中島 他人との接点が、この社会ではとても見つけにくいんです。新自由主義と呼ばれる価値観は、さまざまな関係性を市場的にしていきます。これまでは「お世話になっているから、商店街の○○さんのところに頼もう」というつながりがあった。けれども、今ではネットで一番安い店を探して買うことが当たり前になっている。これまであったはずの、市場価値を超えた「贈与」的な関係が希薄になっている。それが、他人を必要とする場や必要とされる場を奪い、私たちの社会を生きづらいものにしている。

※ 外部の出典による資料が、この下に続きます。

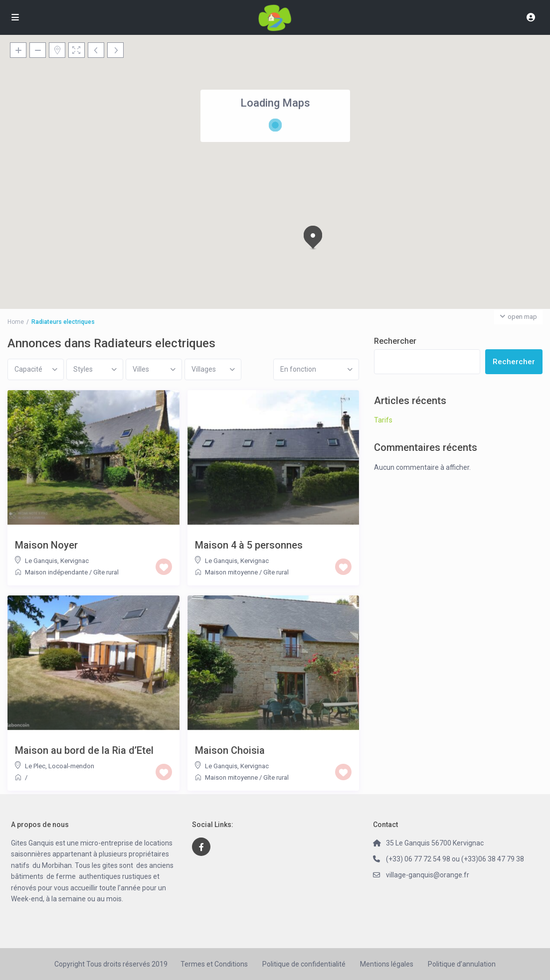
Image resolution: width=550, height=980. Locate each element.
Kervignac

――そんな社会を、どのようにすれば改善することができるのでしょうか?
中島 以前のインタビューでも触れましたが、青森で加藤と一緒に仕事をしていた藤川さん(仮名)は、加藤に「なに勘違いしてんだ!」と怒鳴り、しっかりと向き合ってくれた。他人と関わることは面倒くさいし、リスクもある。けれども、そこに踏み込むことが第一歩だと思います。
――ナイフで人を刺した時を振り返って、加藤は「目が合っていたら殺さなかった」と記しています。まさに、今、中島さんがおっしゃられているのは、他人と「目を合わせること」の必要性ですよね。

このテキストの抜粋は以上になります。